● WORK TO COMPLETE:
Print out every entry that follows, exactly as written.

Saved entries:
========================

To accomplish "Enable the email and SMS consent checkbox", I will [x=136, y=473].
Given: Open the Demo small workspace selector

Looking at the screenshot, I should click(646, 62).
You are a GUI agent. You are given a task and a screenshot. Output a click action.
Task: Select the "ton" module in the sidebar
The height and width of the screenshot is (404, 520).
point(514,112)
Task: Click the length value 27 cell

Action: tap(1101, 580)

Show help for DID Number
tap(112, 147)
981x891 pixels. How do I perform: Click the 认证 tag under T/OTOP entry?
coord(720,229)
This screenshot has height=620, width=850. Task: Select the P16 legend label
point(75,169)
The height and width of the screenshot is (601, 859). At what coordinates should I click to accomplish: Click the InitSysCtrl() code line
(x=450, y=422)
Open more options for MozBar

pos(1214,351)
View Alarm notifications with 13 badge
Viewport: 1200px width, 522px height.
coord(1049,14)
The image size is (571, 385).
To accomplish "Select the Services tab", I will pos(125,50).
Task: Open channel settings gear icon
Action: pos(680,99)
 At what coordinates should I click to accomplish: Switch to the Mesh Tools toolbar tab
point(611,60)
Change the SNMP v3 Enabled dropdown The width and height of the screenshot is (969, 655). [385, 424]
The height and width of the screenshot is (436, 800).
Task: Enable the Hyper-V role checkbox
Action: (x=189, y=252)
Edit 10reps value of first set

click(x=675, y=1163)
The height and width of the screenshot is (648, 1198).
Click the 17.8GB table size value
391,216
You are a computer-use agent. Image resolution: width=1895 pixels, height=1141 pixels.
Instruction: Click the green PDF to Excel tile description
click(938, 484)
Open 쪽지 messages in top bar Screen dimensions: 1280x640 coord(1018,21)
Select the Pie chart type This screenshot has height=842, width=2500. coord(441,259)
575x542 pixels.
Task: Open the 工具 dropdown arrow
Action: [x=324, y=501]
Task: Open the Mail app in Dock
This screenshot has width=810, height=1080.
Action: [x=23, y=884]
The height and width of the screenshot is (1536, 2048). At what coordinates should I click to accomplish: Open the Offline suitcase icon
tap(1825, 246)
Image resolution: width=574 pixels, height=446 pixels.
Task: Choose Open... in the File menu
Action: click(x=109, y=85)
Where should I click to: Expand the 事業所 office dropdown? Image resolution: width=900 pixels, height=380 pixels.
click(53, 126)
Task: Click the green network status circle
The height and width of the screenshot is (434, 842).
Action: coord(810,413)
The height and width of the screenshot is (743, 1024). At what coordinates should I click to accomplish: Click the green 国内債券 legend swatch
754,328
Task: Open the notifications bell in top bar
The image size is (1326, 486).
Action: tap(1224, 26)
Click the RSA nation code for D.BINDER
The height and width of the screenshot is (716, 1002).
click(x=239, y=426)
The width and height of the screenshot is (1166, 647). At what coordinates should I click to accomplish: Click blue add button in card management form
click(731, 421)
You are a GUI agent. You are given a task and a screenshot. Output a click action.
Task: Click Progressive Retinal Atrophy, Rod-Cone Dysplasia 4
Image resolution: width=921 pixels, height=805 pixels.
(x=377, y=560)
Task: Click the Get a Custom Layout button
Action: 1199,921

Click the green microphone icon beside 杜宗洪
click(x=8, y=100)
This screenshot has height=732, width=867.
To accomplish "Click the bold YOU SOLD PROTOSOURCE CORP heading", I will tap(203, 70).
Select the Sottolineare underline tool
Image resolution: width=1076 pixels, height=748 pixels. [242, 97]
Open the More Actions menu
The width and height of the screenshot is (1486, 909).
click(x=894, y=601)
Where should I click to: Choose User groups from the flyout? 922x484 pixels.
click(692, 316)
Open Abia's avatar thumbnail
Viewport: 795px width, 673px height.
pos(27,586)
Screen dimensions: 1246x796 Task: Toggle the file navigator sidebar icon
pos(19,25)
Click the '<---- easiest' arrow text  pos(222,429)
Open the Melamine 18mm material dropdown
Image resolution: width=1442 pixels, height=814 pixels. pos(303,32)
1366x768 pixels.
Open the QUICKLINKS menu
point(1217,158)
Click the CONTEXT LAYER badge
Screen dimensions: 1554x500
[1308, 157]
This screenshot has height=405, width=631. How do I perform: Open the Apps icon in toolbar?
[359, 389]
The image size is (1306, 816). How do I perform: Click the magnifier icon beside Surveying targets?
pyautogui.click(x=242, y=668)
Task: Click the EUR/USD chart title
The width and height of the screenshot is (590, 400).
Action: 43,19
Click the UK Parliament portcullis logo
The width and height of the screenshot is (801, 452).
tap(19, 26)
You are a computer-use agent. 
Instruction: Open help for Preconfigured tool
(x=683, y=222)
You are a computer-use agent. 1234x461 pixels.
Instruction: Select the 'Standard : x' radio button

========================

● ANSWER BOX:
To accomplish "Enable the email and SMS consent checkbox", I will [x=136, y=473].
Given: Open the Demo small workspace selector

Looking at the screenshot, I should click(646, 62).
You are a GUI agent. You are given a task and a screenshot. Output a click action.
Task: Select the "ton" module in the sidebar
The height and width of the screenshot is (404, 520).
point(514,112)
Task: Click the length value 27 cell

Action: tap(1101, 580)

Show help for DID Number
tap(112, 147)
981x891 pixels. How do I perform: Click the 认证 tag under T/OTOP entry?
coord(720,229)
This screenshot has height=620, width=850. Task: Select the P16 legend label
point(75,169)
The height and width of the screenshot is (601, 859). At what coordinates should I click to accomplish: Click the InitSysCtrl() code line
(x=450, y=422)
Open more options for MozBar

pos(1214,351)
View Alarm notifications with 13 badge
Viewport: 1200px width, 522px height.
coord(1049,14)
The image size is (571, 385).
To accomplish "Select the Services tab", I will pos(125,50).
Task: Open channel settings gear icon
Action: pos(680,99)
 At what coordinates should I click to accomplish: Switch to the Mesh Tools toolbar tab
point(611,60)
Change the SNMP v3 Enabled dropdown The width and height of the screenshot is (969, 655). [385, 424]
The height and width of the screenshot is (436, 800).
Task: Enable the Hyper-V role checkbox
Action: (x=189, y=252)
Edit 10reps value of first set

click(x=675, y=1163)
The height and width of the screenshot is (648, 1198).
Click the 17.8GB table size value
391,216
You are a computer-use agent. Image resolution: width=1895 pixels, height=1141 pixels.
Instruction: Click the green PDF to Excel tile description
click(938, 484)
Open 쪽지 messages in top bar Screen dimensions: 1280x640 coord(1018,21)
Select the Pie chart type This screenshot has height=842, width=2500. coord(441,259)
575x542 pixels.
Task: Open the 工具 dropdown arrow
Action: [x=324, y=501]
Task: Open the Mail app in Dock
This screenshot has width=810, height=1080.
Action: [x=23, y=884]
The height and width of the screenshot is (1536, 2048). At what coordinates should I click to accomplish: Open the Offline suitcase icon
tap(1825, 246)
Image resolution: width=574 pixels, height=446 pixels.
Task: Choose Open... in the File menu
Action: click(x=109, y=85)
Where should I click to: Expand the 事業所 office dropdown? Image resolution: width=900 pixels, height=380 pixels.
click(53, 126)
Task: Click the green network status circle
The height and width of the screenshot is (434, 842).
Action: coord(810,413)
The height and width of the screenshot is (743, 1024). At what coordinates should I click to accomplish: Click the green 国内債券 legend swatch
754,328
Task: Open the notifications bell in top bar
The image size is (1326, 486).
Action: tap(1224, 26)
Click the RSA nation code for D.BINDER
The height and width of the screenshot is (716, 1002).
click(x=239, y=426)
The width and height of the screenshot is (1166, 647). At what coordinates should I click to accomplish: Click blue add button in card management form
click(731, 421)
You are a GUI agent. You are given a task and a screenshot. Output a click action.
Task: Click Progressive Retinal Atrophy, Rod-Cone Dysplasia 4
Image resolution: width=921 pixels, height=805 pixels.
(x=377, y=560)
Task: Click the Get a Custom Layout button
Action: 1199,921

Click the green microphone icon beside 杜宗洪
click(x=8, y=100)
This screenshot has height=732, width=867.
To accomplish "Click the bold YOU SOLD PROTOSOURCE CORP heading", I will tap(203, 70).
Select the Sottolineare underline tool
Image resolution: width=1076 pixels, height=748 pixels. [242, 97]
Open the More Actions menu
The width and height of the screenshot is (1486, 909).
click(x=894, y=601)
Where should I click to: Choose User groups from the flyout? 922x484 pixels.
click(692, 316)
Open Abia's avatar thumbnail
Viewport: 795px width, 673px height.
pos(27,586)
Screen dimensions: 1246x796 Task: Toggle the file navigator sidebar icon
pos(19,25)
Click the '<---- easiest' arrow text  pos(222,429)
Open the Melamine 18mm material dropdown
Image resolution: width=1442 pixels, height=814 pixels. pos(303,32)
1366x768 pixels.
Open the QUICKLINKS menu
point(1217,158)
Click the CONTEXT LAYER badge
Screen dimensions: 1554x500
[1308, 157]
This screenshot has height=405, width=631. How do I perform: Open the Apps icon in toolbar?
[359, 389]
The image size is (1306, 816). How do I perform: Click the magnifier icon beside Surveying targets?
pyautogui.click(x=242, y=668)
Task: Click the EUR/USD chart title
The width and height of the screenshot is (590, 400).
Action: 43,19
Click the UK Parliament portcullis logo
The width and height of the screenshot is (801, 452).
tap(19, 26)
You are a computer-use agent. 
Instruction: Open help for Preconfigured tool
(x=683, y=222)
You are a computer-use agent. 1234x461 pixels.
Instruction: Select the 'Standard : x' radio button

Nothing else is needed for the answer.